# [PROVIDED TEXT]
Stocks tumbled in Europe. Frankfurt (.GDAXI) and Paris (.FCHI) each fell 6 percent to 8 percent. Italian (FTMIB) and Spanish (.IBEX) markets, and European bank stocks overall (.SX7P), were headed for their sharpest one-day drops ever.

London's FTSE (.FTSE), however, dropped 2.3 percent, with some investors speculating that the plunge in sterling could benefit Britain's economy.

"This is an historic event and will not be swept under the rug very quickly," said Dominick Chirichella, senior partner at the Energy Management Institute in New York.

"That said, markets will not remain in turmoil as they are at the moment for an extended period of time. There is no indication that the global financial markets are anywhere near a meltdown as we saw in 2008. The UK will not collapse and the EU will not collapse anytime soon."

Still, Britain's big banks took a $100 billion battering, with Lloyds (LLOY.L), Barclays (BARC.L) and RBS (RBS.L) plunging as much as 30 percent, although they cut those losses in half later in the day.

Stocks on Wall Street opened more than 2 percent lower, with the Dow Jones industrial average dropping as much as 538 points.

The Dow Jones industrial average (.DJI) fell 463.63 points, or 2.57 percent, at 17,547.44, the S&P 500 (.SPX) lost 57.03 points, or 2.7 percent, at 2,056.29 and the Nasdaq Composite (.IXIC) was down 153.38 points, or 3.12 percent, at 4,756.67.

MSCI's all-country world stock index fell 3.8 percent.

Results showed a 51.9/48.1 percent split for leaving, setting the UK on an uncertain path and dealing the largest setback to European efforts to forge greater unity since World War Two.

The British pound dived by 18 U.S. cents at one point, easily the biggest fall in living memory, to its lowest since 1985. The euro slid 3 percent to $1.1050 (EUR=) as investors feared for its very future.

Sterling was last down 7.6 percent at $1.3751 (GBP=), having carved out a range of $1.3228 to $1.5022. The fall was even larger than during the global financial crisis and the currency was moving two or three cents in the blink of an eye.

The Bank of England, European Central Bank and the People's Bank of China all said they were ready to provide liquidity if needed to ensure global market stability.

SHOCKWAVES

The shockwaves affected all asset classes and regions.

The safe-haven yen jumped 3.8 percent to 102.38 per dollar (JPY=), having been as low as 106.81. The dollar's peak decline of 4 percent was the largest since 1998.

Emerging market currencies across Asia and eastern Europe and South Africa's rand all buckled on fears that investors could pull out. Poland's zloty (PLN=) slumped 4 percent.

Europe's safety play, the 10-year German government bond, surged with yields tumbling back into negative territory and a new record low.

MSCI's broadest index of Asia-Pacific shares outside Japan slid almost 5 percent. Tokyo's Nikkei (.N225) saw its worst fall since 2011, down 7.9 percent.

# [SOURCE MATERIAL]
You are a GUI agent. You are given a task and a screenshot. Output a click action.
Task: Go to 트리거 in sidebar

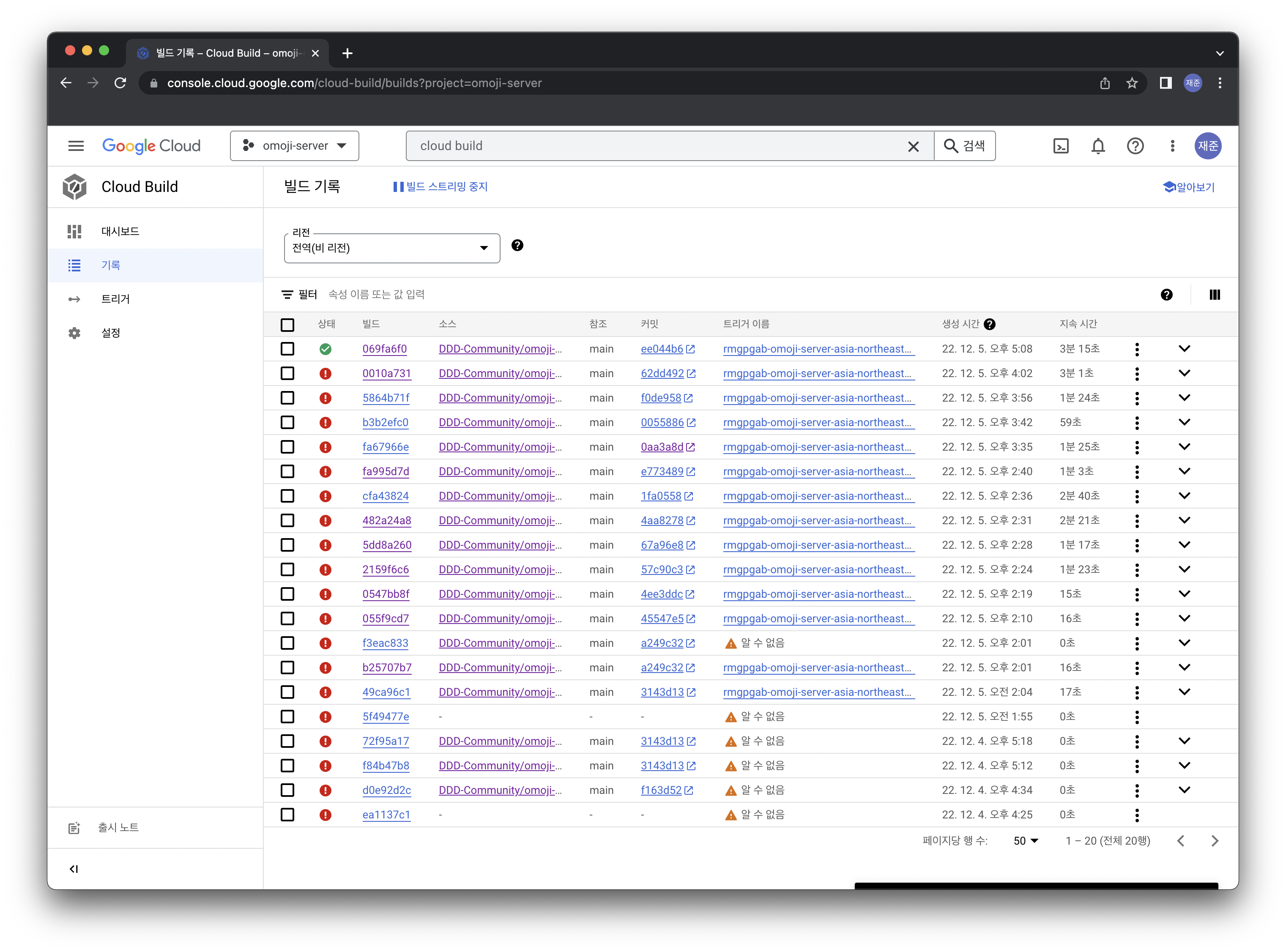pyautogui.click(x=115, y=299)
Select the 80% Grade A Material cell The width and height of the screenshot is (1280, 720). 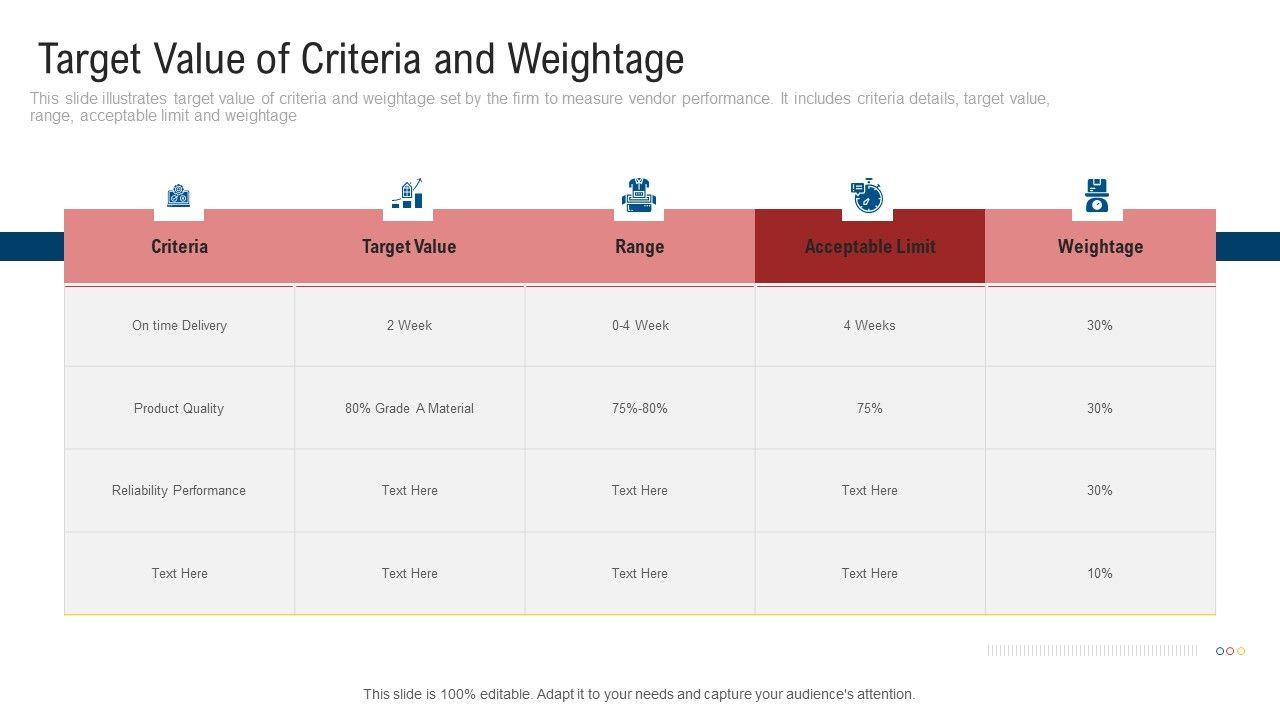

# [TO BE DONE]
**a)** Please reproduce word for word the passage of the market report between "Stocks on Wall" and "its very future.", inclusive.
**b)** Turn the market report's paragraph starting "The Dow Jones industrial average (.DJI) fell" into a short bulleted list that keeps each index's figures.
The listing isn't needed here.

# [COMPLETED EXERCISE]
**a)**
Stocks on Wall Street opened more than 2 percent lower, with the Dow Jones industrial average dropping as much as 538 points.

The Dow Jones industrial average (.DJI) fell 463.63 points, or 2.57 percent, at 17,547.44, the S&P 500 (.SPX) lost 57.03 points, or 2.7 percent, at 2,056.29 and the Nasdaq Composite (.IXIC) was down 153.38 points, or 3.12 percent, at 4,756.67.

MSCI's all-country world stock index fell 3.8 percent.

Results showed a 51.9/48.1 percent split for leaving, setting the UK on an uncertain path and dealing the largest setback to European efforts to forge greater unity since World War Two.

The British pound dived by 18 U.S. cents at one point, easily the biggest fall in living memory, to its lowest since 1985. The euro slid 3 percent to $1.1050 (EUR=) as investors feared for its very future.

**b)**
- Dow Jones industrial average (.DJI): down 463.63 points, or 2.57 percent, at 17,547.44
- S&P 500 (.SPX): down 57.03 points, or 2.7 percent, at 2,056.29
- Nasdaq Composite (.IXIC): down 153.38 points, or 3.12 percent, at 4,756.67